Thanks to its decades of proximity to Myanmar's military rulers, China has been
successful in swinging decisions in Myanmar's energy sector in its favor. That
it is a veto-holding member of the United Nations Security Council and in a
position to prevent resolutions critical of the junta from being passed at the
top UN meeting place has helped increase China's presence and profile in
Myanmar's oil and gas sector.
Stakes held by Chinese companies in 16 oil and gas blocks make China the
largest foreign investor in Myanmar's energy sector, although it entered only
as recently as 2001.
In December 2008, China finalized an agreement with a consortium led by South
Korea's Daewoo International and including MOGE, India's Oil & Natural Gas
Corporation, GAIL India (Ltd.) and Korea Gas Corporation, under which it was
assured of 30-year supply of gas from the A1 and A-3 blocks beginning 2013. The
pipeline from Kyaukphyu will carry this gas to Yunnan.
Besides opening up a new source of gas in Myanmar for China, the pipeline
project will strengthen China's bonds with Myanmar's military rulers and
increase its already considerable influence over its neighbor. No less
significant, the link will enhance China's energy security, helping to reduce
China's excessive dependence on the Malacca Strait.
The 900km-long strait, which connects the Indian and Pacific Oceans, is one of
the world's busiest shipping channels. Around 65,0000 vessels pass through it
every year, carrying a quarter of the world's traded goods. Roughly a quarter
of all oil transported by tankers passes through the strait, mainly from the
Gulf and Africa to China, Japan and South Korea.
The Malacca Strait is crucial for China's trade and energy security. At
present, roughly 80% of China's annual imports of 1.5 billion barrels of oil
pass through the narrow seaway, which separates Malaysia from Indonesia.

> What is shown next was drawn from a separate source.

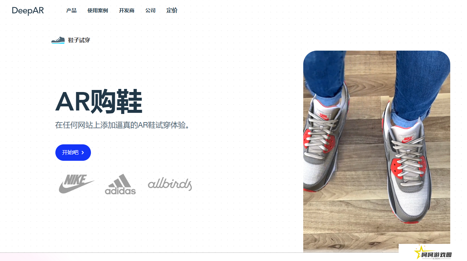This screenshot has height=261, width=467.
Task: Open the 公司 navigation item
Action: (x=150, y=11)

Over the past few years, Chinese analysts and leaders have been describing the
strait, as a strategic vulnerability, drawing attention to the consequences for
China if this shipping channel were to fall into the hands of "hostile powers"
or pirates or terrorists. What if the US were to block China's access to the
strait in the event of a China-Taiwan conflict?
In November 2003, Chinese President Hu Jintao articulated this fear when he
declared that "certain major powers" were bent on controlling the strait.
Analysts have been discussing the country's "Malacca dilemma" since then and
exploring options to overcome it. One proposal, partially undertaken, is to
develop a port and pipeline terminal at Gwadar, in southwest Pakistan, from
where Middle East fuel could also be pumped to western China.
From 2013, Chinese oil tankers from the Middle East and Africa will be able to
cross the Bay of Bengal to dock at Myanmar's Sittwe and Kyaukphyu ports from
where their cargo will be transported through pipelines to Yunnan. The
transport time of fuel that bypasses the Malacca Strait in this way will be cut
by a week.
The pipelines, however, will mean an increased Chinese presence and activity in
the immediate neighborhood of India. The pipelines might have eased Beijing's
anxieties somewhat, but they have added to New Delhi's.